Saved entries:
Content starts
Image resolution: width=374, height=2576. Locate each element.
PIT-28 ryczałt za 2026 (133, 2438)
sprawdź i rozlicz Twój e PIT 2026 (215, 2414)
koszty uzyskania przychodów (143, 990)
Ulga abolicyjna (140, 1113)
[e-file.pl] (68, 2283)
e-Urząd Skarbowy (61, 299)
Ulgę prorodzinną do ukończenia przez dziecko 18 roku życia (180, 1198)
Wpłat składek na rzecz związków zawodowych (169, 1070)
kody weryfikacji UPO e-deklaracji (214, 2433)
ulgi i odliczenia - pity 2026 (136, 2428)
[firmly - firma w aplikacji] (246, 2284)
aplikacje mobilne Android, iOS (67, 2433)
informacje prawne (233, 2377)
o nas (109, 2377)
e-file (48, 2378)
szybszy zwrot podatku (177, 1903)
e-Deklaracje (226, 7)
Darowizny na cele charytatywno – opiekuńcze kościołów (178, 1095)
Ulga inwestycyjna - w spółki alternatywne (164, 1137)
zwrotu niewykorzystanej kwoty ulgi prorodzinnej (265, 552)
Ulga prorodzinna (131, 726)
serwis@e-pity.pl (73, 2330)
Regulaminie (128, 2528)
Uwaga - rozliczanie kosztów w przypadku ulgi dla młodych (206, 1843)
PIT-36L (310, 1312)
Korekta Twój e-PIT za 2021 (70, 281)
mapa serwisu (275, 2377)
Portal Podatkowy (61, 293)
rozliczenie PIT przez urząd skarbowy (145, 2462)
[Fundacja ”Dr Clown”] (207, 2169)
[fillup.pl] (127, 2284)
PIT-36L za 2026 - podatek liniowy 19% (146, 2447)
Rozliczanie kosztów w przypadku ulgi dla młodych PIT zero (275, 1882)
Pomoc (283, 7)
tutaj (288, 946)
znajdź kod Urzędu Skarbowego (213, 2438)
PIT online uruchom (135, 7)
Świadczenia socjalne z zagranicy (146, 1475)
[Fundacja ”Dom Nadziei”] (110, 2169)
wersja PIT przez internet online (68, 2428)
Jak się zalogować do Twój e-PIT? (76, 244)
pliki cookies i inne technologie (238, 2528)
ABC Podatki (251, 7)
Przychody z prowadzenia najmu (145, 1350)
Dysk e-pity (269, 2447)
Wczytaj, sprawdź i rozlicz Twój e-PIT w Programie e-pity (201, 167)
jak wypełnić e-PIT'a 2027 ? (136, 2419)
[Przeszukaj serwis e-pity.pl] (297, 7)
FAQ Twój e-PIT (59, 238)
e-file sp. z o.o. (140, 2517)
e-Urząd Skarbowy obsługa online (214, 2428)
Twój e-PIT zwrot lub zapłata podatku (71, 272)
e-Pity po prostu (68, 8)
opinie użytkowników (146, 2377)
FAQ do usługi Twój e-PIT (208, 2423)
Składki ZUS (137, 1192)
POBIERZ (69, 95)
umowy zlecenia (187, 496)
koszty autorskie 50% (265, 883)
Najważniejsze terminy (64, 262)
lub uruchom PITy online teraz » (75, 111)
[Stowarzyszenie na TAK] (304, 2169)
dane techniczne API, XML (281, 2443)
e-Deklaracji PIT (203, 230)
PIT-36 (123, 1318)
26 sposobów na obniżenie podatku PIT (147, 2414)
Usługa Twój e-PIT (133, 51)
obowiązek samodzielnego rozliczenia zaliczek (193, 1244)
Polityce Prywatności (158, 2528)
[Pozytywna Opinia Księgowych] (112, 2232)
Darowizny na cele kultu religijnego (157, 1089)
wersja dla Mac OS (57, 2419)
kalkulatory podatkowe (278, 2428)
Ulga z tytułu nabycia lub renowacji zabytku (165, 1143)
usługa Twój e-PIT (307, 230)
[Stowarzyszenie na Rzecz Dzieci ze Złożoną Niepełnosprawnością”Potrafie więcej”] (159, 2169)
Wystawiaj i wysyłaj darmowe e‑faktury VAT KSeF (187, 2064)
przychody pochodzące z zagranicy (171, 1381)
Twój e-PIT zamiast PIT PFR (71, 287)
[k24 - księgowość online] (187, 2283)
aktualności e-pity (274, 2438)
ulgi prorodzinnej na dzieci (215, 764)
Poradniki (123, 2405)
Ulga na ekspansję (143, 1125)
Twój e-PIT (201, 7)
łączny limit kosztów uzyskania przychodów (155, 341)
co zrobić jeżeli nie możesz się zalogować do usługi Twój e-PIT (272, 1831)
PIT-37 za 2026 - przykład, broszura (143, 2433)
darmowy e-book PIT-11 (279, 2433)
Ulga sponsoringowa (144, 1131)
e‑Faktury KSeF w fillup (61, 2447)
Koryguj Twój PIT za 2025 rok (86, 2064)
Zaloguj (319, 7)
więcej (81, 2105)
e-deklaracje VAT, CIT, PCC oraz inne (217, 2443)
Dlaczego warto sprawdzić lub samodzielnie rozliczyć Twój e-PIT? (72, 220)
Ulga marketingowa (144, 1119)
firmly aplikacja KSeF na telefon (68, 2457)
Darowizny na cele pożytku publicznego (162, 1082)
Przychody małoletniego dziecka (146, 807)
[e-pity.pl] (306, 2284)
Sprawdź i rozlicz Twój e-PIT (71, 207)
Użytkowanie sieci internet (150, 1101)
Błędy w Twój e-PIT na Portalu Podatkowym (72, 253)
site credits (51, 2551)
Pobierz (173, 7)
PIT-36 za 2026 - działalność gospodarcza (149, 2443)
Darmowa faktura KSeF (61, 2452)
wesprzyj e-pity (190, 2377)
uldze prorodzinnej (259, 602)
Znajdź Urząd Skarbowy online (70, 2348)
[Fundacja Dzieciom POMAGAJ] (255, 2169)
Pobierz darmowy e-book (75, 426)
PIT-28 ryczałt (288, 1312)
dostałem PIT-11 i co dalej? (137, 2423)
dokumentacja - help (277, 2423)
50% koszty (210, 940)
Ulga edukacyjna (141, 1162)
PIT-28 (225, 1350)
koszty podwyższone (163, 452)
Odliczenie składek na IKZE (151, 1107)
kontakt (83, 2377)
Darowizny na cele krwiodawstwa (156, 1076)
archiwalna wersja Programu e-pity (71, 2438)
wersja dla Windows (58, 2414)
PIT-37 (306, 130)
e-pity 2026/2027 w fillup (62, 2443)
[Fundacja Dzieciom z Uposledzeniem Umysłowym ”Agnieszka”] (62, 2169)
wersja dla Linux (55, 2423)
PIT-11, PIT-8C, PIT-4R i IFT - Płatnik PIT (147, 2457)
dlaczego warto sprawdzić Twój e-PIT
Content ends
Task directions: Would you please copy exactly the part of the entries above that begins at the line containing "darmowy e-book PIT-11 (279, 2433)" and ends at the line containing "Pobierz (173, 7)", both lines included?

Answer box:
darmowy e-book PIT-11 (279, 2433)
Ulga sponsoringowa (144, 1131)
e‑Faktury KSeF w fillup (61, 2447)
Koryguj Twój PIT za 2025 rok (86, 2064)
Zaloguj (319, 7)
więcej (81, 2105)
e-deklaracje VAT, CIT, PCC oraz inne (217, 2443)
Dlaczego warto sprawdzić lub samodzielnie rozliczyć Twój e-PIT? (72, 220)
Ulga marketingowa (144, 1119)
firmly aplikacja KSeF na telefon (68, 2457)
Darowizny na cele pożytku publicznego (162, 1082)
Przychody małoletniego dziecka (146, 807)
[e-pity.pl] (306, 2284)
Sprawdź i rozlicz Twój e-PIT (71, 207)
Użytkowanie sieci internet (150, 1101)
Błędy w Twój e-PIT na Portalu Podatkowym (72, 253)
site credits (51, 2551)
Pobierz (173, 7)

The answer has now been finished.